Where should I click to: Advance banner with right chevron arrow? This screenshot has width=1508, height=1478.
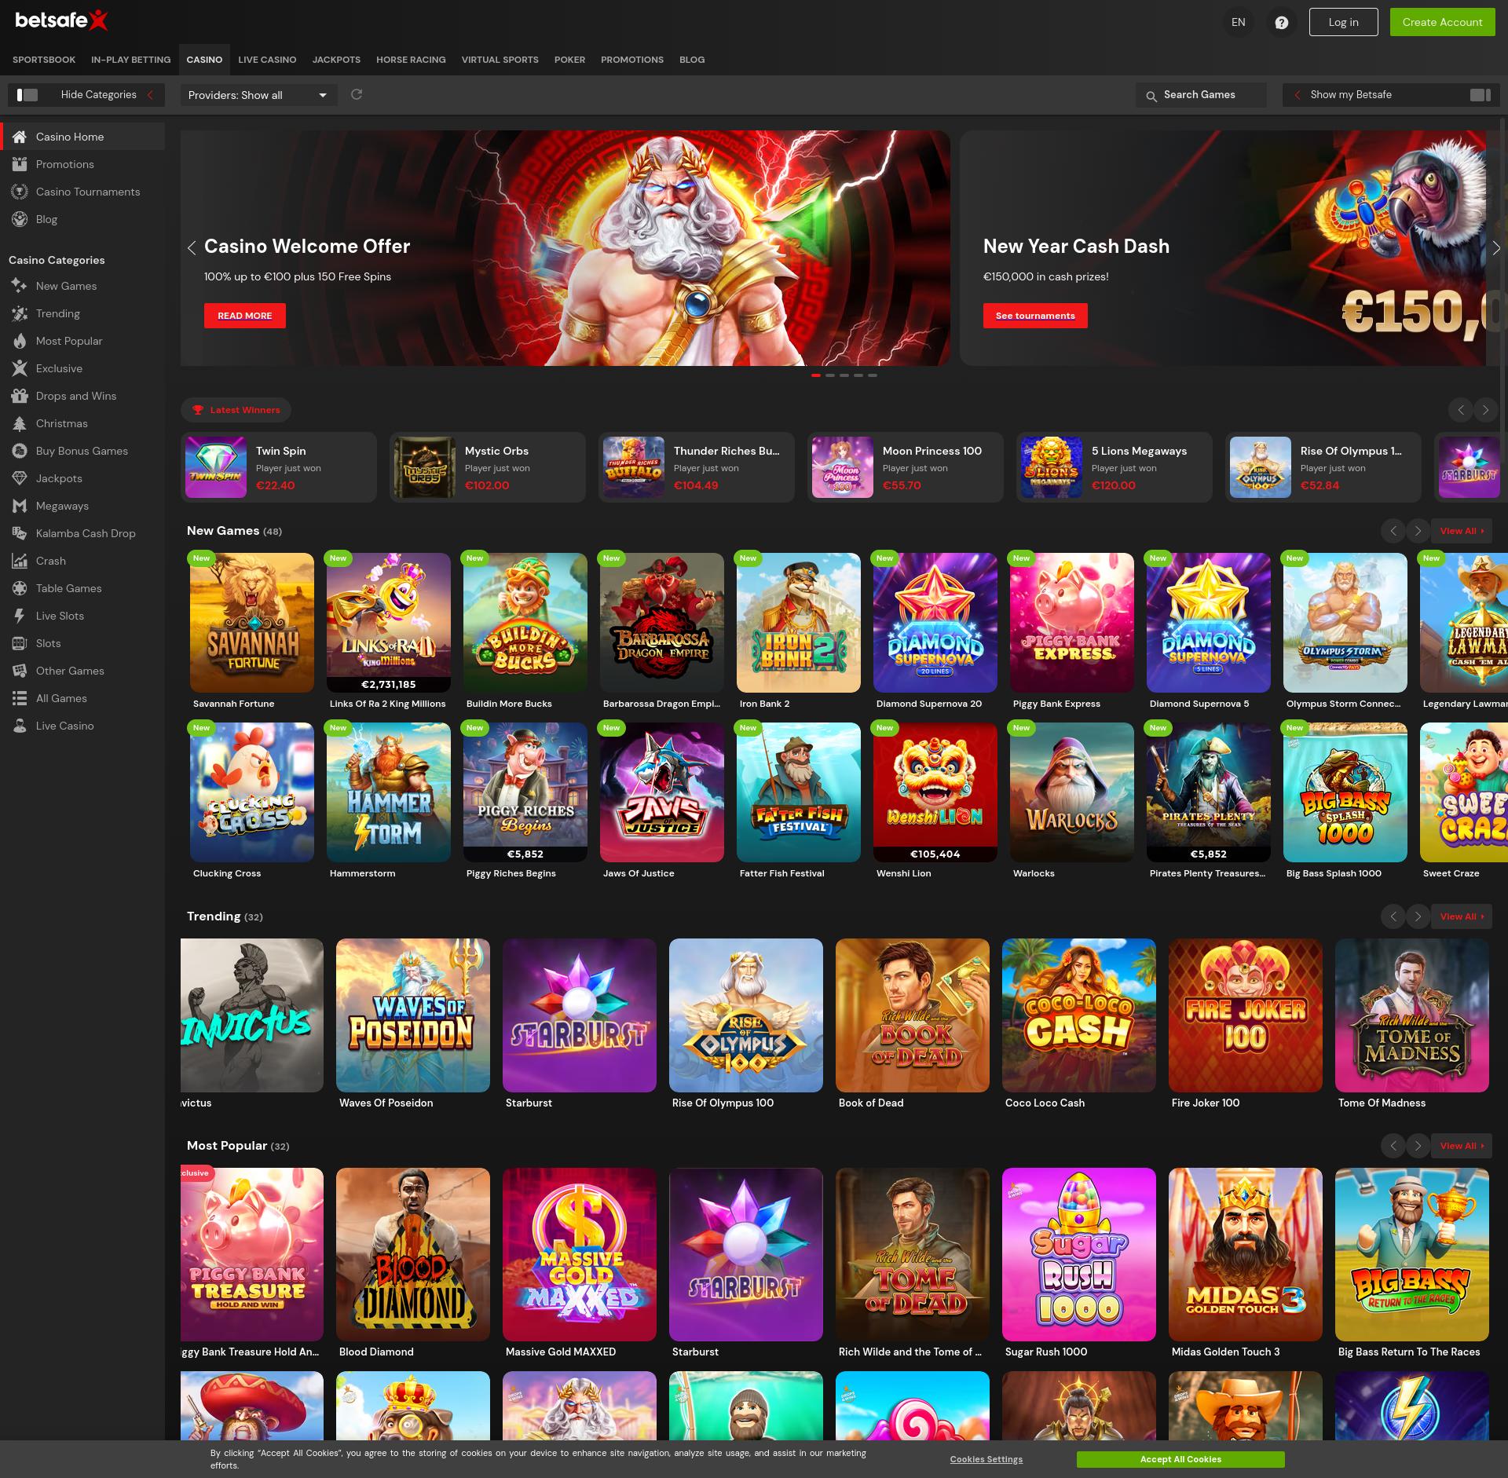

****************************************

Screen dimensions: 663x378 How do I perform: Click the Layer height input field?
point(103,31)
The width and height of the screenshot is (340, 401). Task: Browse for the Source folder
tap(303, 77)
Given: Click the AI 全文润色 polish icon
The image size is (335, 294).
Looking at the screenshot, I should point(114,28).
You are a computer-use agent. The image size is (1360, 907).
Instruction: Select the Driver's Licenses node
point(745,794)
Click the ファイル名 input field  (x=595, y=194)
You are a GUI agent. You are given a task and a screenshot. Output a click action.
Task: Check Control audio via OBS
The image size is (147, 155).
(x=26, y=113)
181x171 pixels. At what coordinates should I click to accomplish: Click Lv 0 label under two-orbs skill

****************************************

▶ **YOUR GOAL**: Format the lines from the one containing "You are a computer-use" to the one containing "(x=26, y=113)", both included, as a Markdown table with a Row column holding the row number and a Content column holding the line, omitting blank lines.

▶ **OUTPUT**:
| Row | Content |
|---|---|
| 1 | You are a computer-use agent. The image size is (1360, 907). |
| 2 | Instruction: Select the Driver's Licenses node |
| 3 | point(745,794) |
| 4 | Click the ファイル名 input field  (x=595, y=194) |
| 5 | You are a GUI agent. You are given a task and a screenshot. Output a click action. |
| 6 | Task: Check Control audio via OBS |
| 7 | The image size is (147, 155). |
| 8 | (x=26, y=113) |